Due sere a Parigi una al ristorante “Lapérouse” e l’altra “Au Pied de Cochon” quando ancora esistevano Les Halles.
A Monaco di Baviera volle andare alla “Hofbräuhaus”, la storica birreria dove ebbe inizio il nazismo, e raccontò divertito di come aveva visto prima della guerra buttare gli ubriachi sulla paglia sotto una tettoia in cortile per creare nuovi posti a sedere.
Il fatto che tutte le città che noi visitavamo fossero da lui già conosciute profondamente da Parigi, a Monaco di Baviera, Dusseldorf, Amburgo, Lubecca, Basilea, ci dava sempre la possibilità di avere in lui una guida sicura.
Il suo apprezzamento per i grandi architetti delle città anseatiche e per Berlage mi confermarono l’origine dell’ispirazione e del corretto impiego dei componenti di tante sue importanti opere.
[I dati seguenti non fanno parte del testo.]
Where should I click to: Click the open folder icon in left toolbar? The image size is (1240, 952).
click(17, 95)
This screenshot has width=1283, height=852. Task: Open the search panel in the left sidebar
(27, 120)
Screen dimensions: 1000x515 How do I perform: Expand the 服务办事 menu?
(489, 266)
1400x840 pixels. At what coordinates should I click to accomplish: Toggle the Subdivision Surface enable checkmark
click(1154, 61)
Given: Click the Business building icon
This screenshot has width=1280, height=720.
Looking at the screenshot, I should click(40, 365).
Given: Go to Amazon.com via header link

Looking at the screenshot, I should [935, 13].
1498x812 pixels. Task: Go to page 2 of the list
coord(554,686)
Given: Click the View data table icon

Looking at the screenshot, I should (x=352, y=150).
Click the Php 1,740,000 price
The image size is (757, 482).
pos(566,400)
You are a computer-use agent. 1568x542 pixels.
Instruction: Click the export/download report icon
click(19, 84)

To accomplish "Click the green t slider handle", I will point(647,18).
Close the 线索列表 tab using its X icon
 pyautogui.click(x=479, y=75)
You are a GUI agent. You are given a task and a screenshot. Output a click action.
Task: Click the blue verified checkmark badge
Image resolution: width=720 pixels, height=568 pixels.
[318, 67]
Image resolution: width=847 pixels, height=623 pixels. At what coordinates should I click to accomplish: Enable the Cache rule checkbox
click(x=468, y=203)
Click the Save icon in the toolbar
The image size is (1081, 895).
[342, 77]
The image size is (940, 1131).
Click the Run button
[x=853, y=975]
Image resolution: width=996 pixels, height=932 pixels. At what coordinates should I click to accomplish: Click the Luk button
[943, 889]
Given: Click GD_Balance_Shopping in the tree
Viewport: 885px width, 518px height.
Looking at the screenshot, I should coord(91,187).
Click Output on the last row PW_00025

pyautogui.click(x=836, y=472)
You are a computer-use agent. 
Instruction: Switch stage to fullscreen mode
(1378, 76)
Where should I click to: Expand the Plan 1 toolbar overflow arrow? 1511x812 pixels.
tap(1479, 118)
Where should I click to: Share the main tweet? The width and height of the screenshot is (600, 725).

Analogamente la considerazione che aveva di August Perret mi diede conferma dell’origine del rigore del suo costruttivismo.
Nel corso degli incontri con i tecnici preposti alla ricostruzione delle città tedesche sovente manifestava la sua insofferenza nei riguardi delle presentazioni troppo prolisse di nuovi piani regolatori o di nuovi progetti e senza ascoltare il relatore si muoveva nella sala per esaminare personalmente i pannelli, i grafici e i modelli che più lo interessavano.
La sua capacità di sintesi in quelle occasione di incontri come nelle visite ai musei rivelavano la sua sensibilità e il suo carattere che lo portavano per alcuni momenti nei nostri viaggi ad essere un “autonomo” il che rendeva poi gradita la ripresa della conversazione che si arricchiva ovviamente delle riflessioni maturate durante la sua diserzione temporanea dal gruppo.
Ho avuto la fortuna alcuni anni orsono dopo la sua scomparsa di dover intervenire professionalmente per un difficile restauro sulle facciate della torre di via Turati dove ho potuto constatare tutta una serie di elementi compositivi e di dettagli progettuali che mi hanno dato la conferma della sua grande esperienza e della sua costante ricerca per rinnovarsi con l’impiego di nuovi materiali ma soprattutto di nuove tecnologie.
Lo rividi alla televisione quando “l’intellighentia” dei critici negli Anni ’80 dopo anni di disinteresse interessato o superficiale riprese a considerare la validità della sua “lezione” di grande protagonista dell’architettura italiana.
Come tutti i grandi architetti della sua epoca acquarellava con risultati di grande efficacia: ricordo in particolare di aver visto in casa Cita un delizioso schizzo di una villa del Palladio.
Scoprii che Muzio era rimasto orfano di padre giovanissimo quando, alla morte di mio padre ottantenne, mi scrisse un’affettuosa lettera nella quale mi diceva d’aver invidiato tutta la vita coloro che avevano goduto a lungo la presenza dei genitori.